I began collecting photographs of strangers when I was twenty-one living in Barcelona. My collection is very modest, nonetheless, mostly because I am deeply selective of the people whom I chose to include in—what I’ve come to call—my family album of strangers. The solemn standing criteria is that the subject strikes me with emotion; tenderness, wonder or recognition. I don’t collect for the sake of collecting, for the sake of an image’s potential economical ‘worth’. I value these photographs because they have moved me deeply; not only because of what they visually might tell me, but what they—with a romanticism that only ignorance can feed—tell me about love, memory and the values of the short-lived human existence.

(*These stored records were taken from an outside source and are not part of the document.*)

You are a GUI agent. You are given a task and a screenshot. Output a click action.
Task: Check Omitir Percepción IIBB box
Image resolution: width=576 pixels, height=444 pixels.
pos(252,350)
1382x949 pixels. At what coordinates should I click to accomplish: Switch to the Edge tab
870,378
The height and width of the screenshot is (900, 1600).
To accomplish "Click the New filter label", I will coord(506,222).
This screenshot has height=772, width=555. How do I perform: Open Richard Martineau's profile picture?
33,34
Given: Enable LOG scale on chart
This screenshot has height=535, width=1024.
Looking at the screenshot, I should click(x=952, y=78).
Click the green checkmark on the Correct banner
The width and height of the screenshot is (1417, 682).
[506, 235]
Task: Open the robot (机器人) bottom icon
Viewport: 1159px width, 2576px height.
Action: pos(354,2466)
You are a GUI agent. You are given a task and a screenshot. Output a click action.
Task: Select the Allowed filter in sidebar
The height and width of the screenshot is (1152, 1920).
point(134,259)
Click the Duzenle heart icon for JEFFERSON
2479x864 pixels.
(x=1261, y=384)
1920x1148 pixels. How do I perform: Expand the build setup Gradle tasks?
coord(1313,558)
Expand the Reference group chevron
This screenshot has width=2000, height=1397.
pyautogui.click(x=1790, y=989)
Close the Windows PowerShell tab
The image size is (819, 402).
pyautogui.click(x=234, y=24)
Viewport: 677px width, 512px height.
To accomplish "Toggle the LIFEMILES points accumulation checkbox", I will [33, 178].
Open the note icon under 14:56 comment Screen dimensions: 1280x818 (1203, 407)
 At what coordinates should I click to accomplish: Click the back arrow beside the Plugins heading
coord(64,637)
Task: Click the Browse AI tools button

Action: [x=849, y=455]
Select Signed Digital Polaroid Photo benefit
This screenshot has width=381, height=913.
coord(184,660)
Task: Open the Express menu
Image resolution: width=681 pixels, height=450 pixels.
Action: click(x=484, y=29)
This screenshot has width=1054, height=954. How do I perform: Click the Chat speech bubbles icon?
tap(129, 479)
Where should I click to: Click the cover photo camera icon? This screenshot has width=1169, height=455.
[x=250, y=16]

The aura, the mystery surrounding a personal photograph; a person you’ll never know nor meet; never stops to intrigue me. You’re left with your imagination. What’s special about these photographs are the fact that the majority of them are amateurish journal photographs, much like my own. The natural role of the photographer as the observer; as the hunter of worthy imagery; is outweighed here by something very raw; more an interaction, a genuine interplay; which—for me—translates as an attempt and eagerness to capture love in life’s endlessly fleeting moments. These photographs exists not for generating any esthetical value to the world, but with the intent to be remembered and cherished in an intimate small group of people, which are most likely gone, since I now possess their photographs. We, as strangers, can never wallow in the community surrounding one of these photographs. (These sparse branches... pulling us into mute worlds that seem to look back at us, asking: am I still happening?). Allowed merely to be passive spectators of these events, we knead our fantasizes... But what could we actually reach—with our limited means—by trying to interact with the pieces left of a long, lost stranger?